Your answer must consist of exactly the lines below, starting with the line with "Alumni (1559, 17)" and going on through the line with "Accessories (88, 766)", and nothing else.

-------- DATA LISTING --------

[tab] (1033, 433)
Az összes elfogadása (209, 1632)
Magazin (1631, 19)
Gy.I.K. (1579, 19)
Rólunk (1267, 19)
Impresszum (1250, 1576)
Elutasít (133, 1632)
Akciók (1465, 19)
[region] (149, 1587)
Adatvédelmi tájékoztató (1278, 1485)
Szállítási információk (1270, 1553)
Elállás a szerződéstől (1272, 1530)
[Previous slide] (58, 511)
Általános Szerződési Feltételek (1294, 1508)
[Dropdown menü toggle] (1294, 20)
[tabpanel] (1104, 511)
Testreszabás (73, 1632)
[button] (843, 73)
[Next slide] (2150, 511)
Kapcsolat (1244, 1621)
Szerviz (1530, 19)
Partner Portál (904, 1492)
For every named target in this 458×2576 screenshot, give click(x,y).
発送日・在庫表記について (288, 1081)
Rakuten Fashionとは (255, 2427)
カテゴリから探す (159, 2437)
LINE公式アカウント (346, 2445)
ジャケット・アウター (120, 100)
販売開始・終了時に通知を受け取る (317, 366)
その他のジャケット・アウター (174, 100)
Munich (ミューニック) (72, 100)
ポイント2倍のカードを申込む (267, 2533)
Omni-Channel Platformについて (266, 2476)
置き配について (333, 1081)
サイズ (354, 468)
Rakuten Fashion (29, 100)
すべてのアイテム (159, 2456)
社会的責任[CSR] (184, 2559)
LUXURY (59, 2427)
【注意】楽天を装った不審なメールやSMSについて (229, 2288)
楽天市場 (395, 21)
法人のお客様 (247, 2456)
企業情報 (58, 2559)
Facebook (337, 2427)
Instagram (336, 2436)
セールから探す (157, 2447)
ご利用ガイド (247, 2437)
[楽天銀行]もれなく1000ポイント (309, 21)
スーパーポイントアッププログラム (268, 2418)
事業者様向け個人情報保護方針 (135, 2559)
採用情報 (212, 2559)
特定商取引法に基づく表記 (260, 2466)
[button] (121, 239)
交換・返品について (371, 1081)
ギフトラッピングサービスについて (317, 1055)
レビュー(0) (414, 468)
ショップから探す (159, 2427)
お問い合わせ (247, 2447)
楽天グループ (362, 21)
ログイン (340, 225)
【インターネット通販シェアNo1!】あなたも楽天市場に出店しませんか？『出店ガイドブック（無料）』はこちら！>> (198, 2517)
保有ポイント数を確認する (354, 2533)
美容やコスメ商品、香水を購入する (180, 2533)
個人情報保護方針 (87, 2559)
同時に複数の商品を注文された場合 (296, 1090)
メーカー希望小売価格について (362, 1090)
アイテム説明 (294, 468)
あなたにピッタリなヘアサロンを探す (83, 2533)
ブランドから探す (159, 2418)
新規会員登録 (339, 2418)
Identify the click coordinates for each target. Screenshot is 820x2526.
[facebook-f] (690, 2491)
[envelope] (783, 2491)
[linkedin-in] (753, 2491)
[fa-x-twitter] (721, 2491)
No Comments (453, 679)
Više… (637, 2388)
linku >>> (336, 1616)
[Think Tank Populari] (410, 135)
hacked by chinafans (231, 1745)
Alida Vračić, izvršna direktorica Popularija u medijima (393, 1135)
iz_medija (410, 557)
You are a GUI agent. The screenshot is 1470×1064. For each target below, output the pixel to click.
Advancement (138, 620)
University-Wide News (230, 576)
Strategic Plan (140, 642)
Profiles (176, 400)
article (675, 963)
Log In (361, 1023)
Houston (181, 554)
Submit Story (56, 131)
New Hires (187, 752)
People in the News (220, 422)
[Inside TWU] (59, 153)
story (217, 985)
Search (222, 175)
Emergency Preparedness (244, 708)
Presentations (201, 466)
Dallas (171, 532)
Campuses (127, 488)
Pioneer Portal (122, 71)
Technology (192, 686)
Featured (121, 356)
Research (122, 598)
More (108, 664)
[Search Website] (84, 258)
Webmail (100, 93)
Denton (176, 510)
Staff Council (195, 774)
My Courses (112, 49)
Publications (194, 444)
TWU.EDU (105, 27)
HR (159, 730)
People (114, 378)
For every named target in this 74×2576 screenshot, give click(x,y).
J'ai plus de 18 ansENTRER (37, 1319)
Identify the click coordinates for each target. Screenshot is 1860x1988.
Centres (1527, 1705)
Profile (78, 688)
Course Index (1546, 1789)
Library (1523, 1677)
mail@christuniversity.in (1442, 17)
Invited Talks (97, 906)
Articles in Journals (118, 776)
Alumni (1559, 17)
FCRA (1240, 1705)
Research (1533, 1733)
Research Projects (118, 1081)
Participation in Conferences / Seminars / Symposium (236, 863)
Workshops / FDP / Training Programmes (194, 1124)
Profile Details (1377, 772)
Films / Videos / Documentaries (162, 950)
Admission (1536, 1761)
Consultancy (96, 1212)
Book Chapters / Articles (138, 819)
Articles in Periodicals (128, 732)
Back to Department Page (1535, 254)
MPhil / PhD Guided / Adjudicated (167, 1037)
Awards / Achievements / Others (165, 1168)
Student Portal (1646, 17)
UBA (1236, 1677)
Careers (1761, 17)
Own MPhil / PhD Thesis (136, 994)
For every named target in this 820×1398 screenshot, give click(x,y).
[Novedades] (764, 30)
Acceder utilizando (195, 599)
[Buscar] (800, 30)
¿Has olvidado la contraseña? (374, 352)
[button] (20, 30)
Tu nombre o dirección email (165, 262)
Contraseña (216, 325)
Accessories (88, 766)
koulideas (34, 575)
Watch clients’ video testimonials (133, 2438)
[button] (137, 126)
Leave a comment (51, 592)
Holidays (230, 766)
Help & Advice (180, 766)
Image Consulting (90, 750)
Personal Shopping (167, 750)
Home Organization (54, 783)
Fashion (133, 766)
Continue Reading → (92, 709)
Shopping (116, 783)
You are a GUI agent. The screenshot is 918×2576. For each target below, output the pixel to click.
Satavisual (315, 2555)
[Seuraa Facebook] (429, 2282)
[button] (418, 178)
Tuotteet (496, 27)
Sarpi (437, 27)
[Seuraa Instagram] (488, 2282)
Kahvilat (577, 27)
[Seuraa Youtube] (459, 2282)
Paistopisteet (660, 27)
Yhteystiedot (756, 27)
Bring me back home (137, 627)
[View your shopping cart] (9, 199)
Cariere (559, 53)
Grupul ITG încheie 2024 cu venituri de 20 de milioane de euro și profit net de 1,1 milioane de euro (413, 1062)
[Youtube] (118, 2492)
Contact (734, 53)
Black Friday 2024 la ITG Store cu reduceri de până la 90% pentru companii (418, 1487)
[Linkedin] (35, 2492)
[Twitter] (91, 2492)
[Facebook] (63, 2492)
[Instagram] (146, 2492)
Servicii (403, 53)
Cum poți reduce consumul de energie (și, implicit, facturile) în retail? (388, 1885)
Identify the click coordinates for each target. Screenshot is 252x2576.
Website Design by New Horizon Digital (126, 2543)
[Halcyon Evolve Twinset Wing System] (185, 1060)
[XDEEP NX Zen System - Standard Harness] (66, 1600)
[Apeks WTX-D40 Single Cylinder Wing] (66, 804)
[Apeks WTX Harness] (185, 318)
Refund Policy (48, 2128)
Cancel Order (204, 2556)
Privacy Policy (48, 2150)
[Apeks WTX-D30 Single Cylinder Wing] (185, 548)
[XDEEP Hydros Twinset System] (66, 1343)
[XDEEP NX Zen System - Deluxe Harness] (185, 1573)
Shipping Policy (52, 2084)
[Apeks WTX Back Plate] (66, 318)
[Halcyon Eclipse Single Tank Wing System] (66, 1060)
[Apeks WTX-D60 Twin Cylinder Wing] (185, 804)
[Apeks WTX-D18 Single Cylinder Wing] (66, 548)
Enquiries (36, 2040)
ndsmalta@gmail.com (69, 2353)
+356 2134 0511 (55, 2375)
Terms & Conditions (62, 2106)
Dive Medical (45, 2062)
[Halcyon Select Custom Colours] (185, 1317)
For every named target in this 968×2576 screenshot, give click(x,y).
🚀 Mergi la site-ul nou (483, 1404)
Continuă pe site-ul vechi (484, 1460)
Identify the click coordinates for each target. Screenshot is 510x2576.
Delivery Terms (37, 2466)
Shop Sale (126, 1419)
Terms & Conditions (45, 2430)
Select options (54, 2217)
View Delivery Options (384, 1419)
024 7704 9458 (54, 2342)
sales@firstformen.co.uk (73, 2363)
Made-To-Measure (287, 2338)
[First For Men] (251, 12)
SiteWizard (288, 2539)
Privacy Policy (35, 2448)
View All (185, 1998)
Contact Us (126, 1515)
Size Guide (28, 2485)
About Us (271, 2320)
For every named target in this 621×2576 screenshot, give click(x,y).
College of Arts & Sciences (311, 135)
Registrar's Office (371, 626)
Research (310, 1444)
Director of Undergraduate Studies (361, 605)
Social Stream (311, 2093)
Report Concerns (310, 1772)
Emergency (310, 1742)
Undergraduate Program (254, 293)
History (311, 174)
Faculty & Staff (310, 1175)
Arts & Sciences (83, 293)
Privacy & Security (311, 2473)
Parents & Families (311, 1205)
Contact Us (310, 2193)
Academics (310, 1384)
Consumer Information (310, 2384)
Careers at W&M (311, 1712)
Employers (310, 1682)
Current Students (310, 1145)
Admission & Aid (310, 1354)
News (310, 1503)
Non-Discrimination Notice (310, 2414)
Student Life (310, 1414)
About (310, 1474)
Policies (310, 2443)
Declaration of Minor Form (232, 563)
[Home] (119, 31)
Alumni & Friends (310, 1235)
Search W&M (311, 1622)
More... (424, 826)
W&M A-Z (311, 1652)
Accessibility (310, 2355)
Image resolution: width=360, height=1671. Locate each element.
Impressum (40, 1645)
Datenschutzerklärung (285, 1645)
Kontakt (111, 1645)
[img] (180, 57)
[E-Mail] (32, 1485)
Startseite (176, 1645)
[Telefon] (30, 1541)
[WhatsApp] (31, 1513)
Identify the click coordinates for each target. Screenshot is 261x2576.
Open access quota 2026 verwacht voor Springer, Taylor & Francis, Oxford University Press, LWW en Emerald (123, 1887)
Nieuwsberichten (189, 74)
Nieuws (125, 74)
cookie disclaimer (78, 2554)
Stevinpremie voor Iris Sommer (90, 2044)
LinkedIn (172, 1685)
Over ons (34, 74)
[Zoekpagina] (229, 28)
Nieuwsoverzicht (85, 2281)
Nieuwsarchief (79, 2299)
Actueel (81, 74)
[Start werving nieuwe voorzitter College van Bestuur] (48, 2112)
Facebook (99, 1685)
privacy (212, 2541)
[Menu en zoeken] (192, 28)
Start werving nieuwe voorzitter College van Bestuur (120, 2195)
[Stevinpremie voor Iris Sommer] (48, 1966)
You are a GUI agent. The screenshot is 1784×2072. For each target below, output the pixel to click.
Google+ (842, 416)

--------

* RESULT BELOW *
Alumni (1559, 17)
FCRA (1240, 1705)
Research (1533, 1733)
Research Projects (118, 1081)
Participation in Conferences / Seminars / Symposium (236, 863)
Workshops / FDP / Training Programmes (194, 1124)
Profile Details (1377, 772)
Films / Videos / Documentaries (162, 950)
Admission (1536, 1761)
Consultancy (96, 1212)
Book Chapters / Articles (138, 819)
Articles in Periodicals (128, 732)
Back to Department Page (1535, 254)
MPhil / PhD Guided / Adjudicated (167, 1037)
Awards / Achievements / Others (165, 1168)
Student Portal (1646, 17)
UBA (1236, 1677)
Careers (1761, 17)
Own MPhil / PhD Thesis (136, 994)
For every named target in this 820×1398 screenshot, give click(x,y).
[Novedades] (764, 30)
Acceder utilizando (195, 599)
[Buscar] (800, 30)
¿Has olvidado la contraseña? (374, 352)
[button] (20, 30)
Tu nombre o dirección email (165, 262)
Contraseña (216, 325)
Accessories (88, 766)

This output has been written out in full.